→ **WHAT YOU NEED TO DO**:
1. Reproduce the stretch from "The LP version" through "MP3 download coupon." in the article on The Fiery Furnaces album I'm Going Away, word for word.
2. Resume the article on The Fiery Furnaces album I'm Going Away, writing on from its final sentence.

→ **READING PASSAGE**:
Studio album by The Fiery Furnaces
- Released: July 21, 2009
- Recorded: December 2008 – February 2009
- Genre: Indie rock
- Length: 47:28
- Label: Thrill Jockey
- Producer: Matthew Friedberger

The Fiery Furnaces chronology
| Remember (2008) | I'm Going Away (2009) | Take Me Round Again (2009) |

= I'm Going Away =

I'm Going Away is The Fiery Furnaces' seventh album. It was released, on CD and LP, on July 21, 2009 in the US and August 24, 2009 in the UK.

The CD version was presented in a 4 panel mini-LP style jacket.

The LP version was pressed on high quality 180 gram virgin vinyl at RTI and was presented in an old-style tip-on gatefold jacket with MP3 download coupon.

→ **ENTRIES**:
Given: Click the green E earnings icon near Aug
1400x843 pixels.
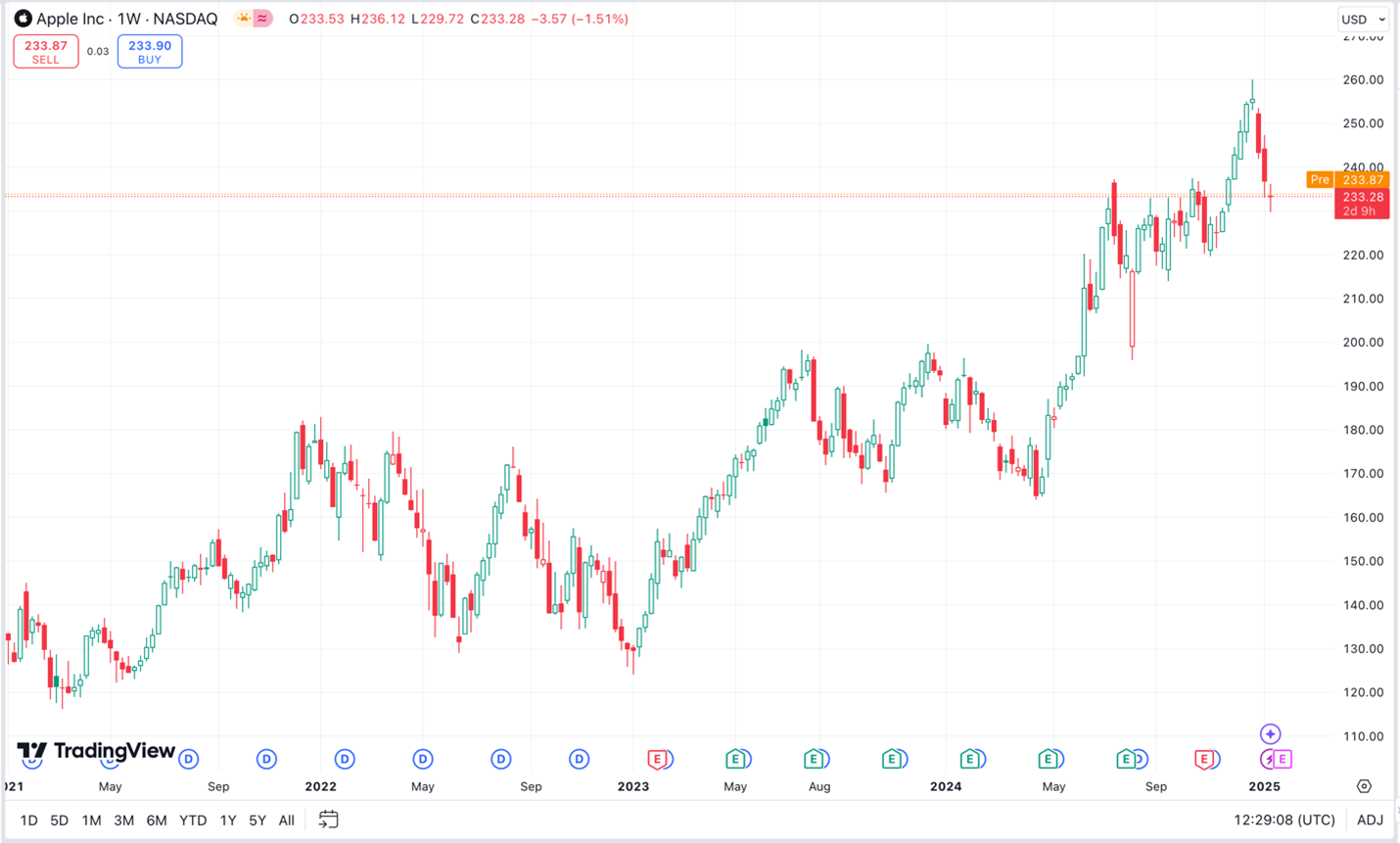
* * *
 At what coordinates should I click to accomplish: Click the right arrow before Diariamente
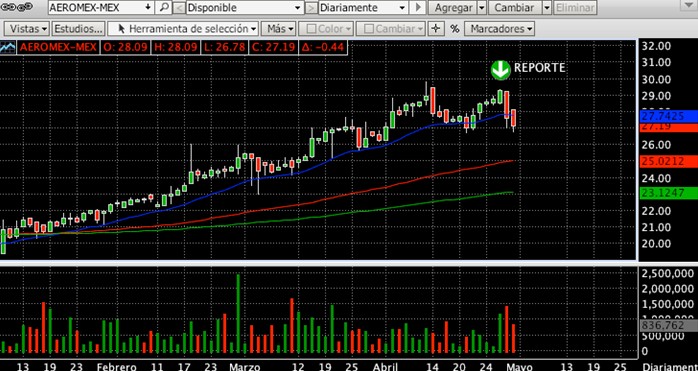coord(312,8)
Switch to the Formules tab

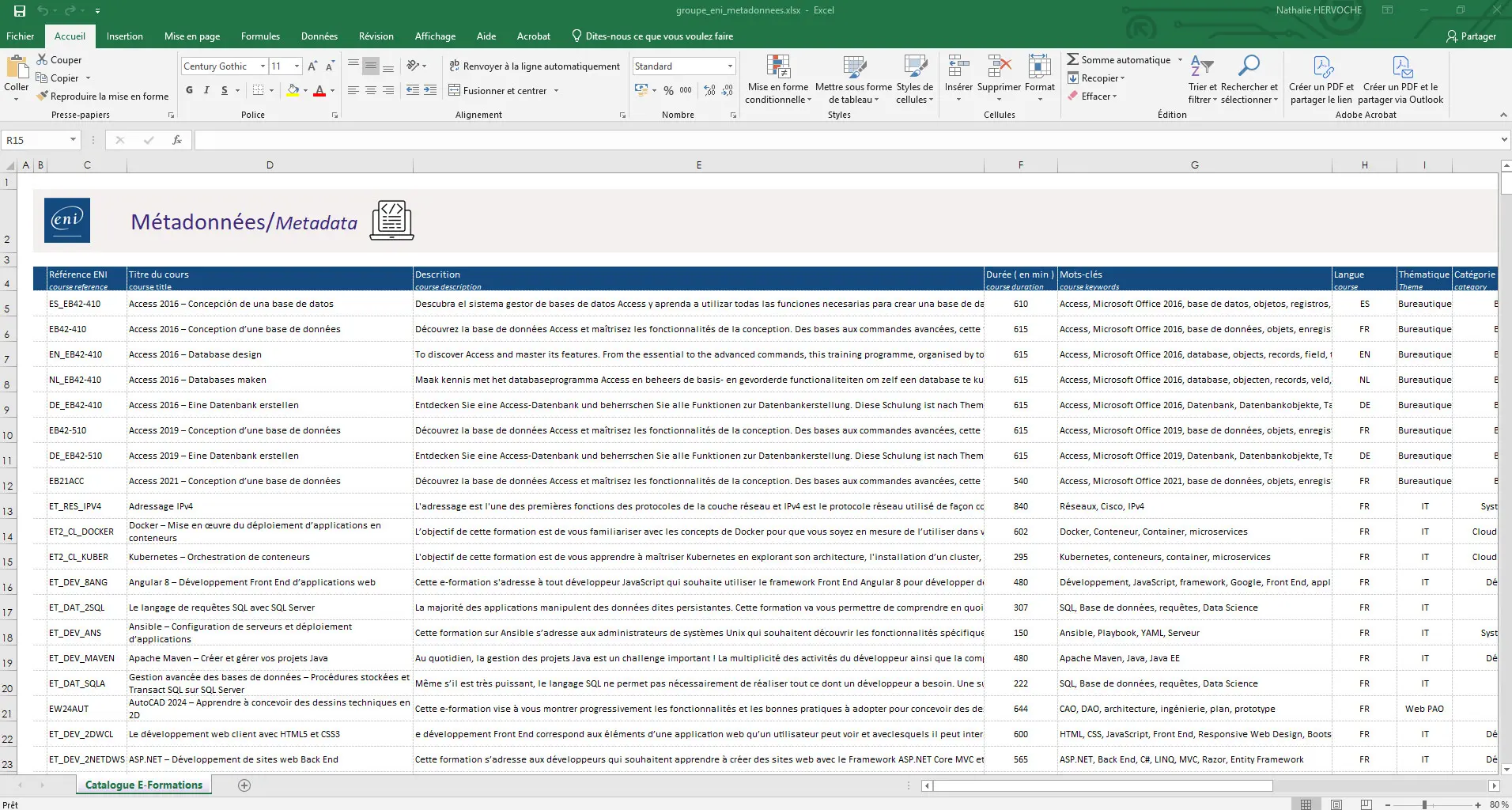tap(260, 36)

→ **TASK RESULTS**:
1.
The LP version was pressed on high quality 180 gram virgin vinyl at RTI and was presented in an old-style tip-on gatefold jacket with MP3 download coupon.

2.
Professional ratings
Review scores
| Source | Rating |
| AllMusic |  |
| BBC | (average) |
| Drowned In Sound | (6/10) |
| God is in the TV |  |
| NME | (8/10) |
| Pitchfork Media | (7.8/10) |
| PopMatters | (8/10) |
| Spin |  |
| Tiny Mix Tapes |  |
| Toro |  |
| Ultimate-Guitar.com | (8/10) |

==Production==
I’m Going Away was recorded by and mixed with Jason Loewenstein at the end of 2008 and the beginning of 2009 in New York City. Jason also played bass and Bob D'Amico played drums. All songs were written together by Eleanor and Matthew Friedberger, except for the title track, which is “trad. Arranged by.” Eleanor wrote most of the lyrics; Matt wrote most of the music and also produced the album.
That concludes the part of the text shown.